▶ **Work to be completed**
Print word for word the first line of the records below and every following line through the one containing "Given: Uncheck the 带宝贝属性 checkbox"; print nothing else.

▶ **Stored records**
[Start of Attachment]

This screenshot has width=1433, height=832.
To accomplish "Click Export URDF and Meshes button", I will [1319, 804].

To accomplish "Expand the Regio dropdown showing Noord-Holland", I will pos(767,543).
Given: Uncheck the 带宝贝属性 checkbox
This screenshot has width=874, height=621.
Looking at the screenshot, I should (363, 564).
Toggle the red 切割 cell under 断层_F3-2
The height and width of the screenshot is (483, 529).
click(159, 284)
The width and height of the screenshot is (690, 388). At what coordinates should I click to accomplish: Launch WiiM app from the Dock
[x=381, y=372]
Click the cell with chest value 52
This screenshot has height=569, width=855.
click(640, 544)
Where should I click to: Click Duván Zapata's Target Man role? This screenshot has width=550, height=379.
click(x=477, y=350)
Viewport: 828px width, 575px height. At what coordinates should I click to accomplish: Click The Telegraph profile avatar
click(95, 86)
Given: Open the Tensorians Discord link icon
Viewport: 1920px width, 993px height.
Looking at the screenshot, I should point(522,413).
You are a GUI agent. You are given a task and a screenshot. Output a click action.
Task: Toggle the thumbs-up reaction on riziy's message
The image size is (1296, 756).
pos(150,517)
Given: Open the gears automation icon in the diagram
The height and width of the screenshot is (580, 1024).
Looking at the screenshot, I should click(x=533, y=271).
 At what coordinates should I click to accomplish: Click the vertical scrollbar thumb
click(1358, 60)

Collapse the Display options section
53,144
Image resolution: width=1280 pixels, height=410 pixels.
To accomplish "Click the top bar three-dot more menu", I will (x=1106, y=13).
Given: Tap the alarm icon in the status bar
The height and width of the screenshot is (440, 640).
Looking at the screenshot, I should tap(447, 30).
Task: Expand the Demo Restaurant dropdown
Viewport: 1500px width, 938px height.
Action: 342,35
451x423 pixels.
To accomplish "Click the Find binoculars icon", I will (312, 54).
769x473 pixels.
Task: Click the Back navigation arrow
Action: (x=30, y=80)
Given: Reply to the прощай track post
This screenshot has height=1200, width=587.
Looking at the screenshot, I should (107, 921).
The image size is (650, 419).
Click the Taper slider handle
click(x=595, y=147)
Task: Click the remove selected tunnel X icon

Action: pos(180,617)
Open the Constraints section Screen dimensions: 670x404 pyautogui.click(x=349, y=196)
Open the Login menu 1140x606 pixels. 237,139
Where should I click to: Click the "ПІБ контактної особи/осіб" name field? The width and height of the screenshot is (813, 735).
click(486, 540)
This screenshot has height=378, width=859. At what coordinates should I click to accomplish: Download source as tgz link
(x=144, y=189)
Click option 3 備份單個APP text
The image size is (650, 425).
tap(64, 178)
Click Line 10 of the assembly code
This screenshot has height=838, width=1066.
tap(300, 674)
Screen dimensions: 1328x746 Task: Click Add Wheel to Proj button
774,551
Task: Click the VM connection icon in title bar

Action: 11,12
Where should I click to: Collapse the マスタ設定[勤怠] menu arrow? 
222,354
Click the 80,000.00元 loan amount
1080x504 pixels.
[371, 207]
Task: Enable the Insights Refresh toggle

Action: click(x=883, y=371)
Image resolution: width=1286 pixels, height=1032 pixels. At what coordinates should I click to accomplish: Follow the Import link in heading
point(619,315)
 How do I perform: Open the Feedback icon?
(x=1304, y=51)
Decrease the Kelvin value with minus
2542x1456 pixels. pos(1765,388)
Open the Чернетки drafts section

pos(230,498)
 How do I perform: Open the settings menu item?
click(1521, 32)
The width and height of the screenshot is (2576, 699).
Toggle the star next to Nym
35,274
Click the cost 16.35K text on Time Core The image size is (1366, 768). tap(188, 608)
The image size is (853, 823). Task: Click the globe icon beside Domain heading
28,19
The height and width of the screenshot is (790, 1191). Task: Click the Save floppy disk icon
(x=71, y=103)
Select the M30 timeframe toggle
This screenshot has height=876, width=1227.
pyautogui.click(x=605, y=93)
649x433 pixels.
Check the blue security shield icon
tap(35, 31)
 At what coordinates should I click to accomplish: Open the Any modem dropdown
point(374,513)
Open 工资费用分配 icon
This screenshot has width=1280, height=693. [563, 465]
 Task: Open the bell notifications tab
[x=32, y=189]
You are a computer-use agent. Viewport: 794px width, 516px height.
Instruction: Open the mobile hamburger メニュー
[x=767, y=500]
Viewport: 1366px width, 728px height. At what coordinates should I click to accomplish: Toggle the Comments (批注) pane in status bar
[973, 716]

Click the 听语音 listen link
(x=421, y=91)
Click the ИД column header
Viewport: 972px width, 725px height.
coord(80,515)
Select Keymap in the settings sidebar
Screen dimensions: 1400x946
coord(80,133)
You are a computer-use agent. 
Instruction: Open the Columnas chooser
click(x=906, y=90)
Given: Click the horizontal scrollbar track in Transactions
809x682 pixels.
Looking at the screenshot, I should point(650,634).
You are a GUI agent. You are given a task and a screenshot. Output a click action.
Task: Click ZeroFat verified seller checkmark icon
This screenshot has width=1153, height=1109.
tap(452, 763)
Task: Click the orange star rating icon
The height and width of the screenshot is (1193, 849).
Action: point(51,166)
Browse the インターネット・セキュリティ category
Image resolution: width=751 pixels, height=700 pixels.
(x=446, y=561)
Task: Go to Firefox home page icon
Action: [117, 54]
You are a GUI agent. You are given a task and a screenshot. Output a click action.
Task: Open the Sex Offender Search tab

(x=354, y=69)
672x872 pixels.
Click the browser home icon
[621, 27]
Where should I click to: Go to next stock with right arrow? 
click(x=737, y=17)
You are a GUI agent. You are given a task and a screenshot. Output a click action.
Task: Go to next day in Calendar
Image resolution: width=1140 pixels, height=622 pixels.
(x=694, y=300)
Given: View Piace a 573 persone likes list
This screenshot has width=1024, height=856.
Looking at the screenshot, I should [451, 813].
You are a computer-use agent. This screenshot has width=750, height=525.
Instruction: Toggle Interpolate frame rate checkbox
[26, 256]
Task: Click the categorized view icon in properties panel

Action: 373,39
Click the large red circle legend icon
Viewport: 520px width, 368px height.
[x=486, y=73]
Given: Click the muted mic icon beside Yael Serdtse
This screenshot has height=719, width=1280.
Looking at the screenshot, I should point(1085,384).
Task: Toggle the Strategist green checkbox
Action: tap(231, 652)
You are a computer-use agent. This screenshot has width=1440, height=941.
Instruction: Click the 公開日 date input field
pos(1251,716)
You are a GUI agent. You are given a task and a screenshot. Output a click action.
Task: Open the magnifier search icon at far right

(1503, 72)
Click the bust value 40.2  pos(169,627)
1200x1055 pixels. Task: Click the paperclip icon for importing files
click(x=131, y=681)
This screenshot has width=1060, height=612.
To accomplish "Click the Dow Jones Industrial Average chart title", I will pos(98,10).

[End of Attachment]

▶ **Result for this task**
This screenshot has width=1433, height=832.
To accomplish "Click Export URDF and Meshes button", I will [1319, 804].

To accomplish "Expand the Regio dropdown showing Noord-Holland", I will pos(767,543).
Given: Uncheck the 带宝贝属性 checkbox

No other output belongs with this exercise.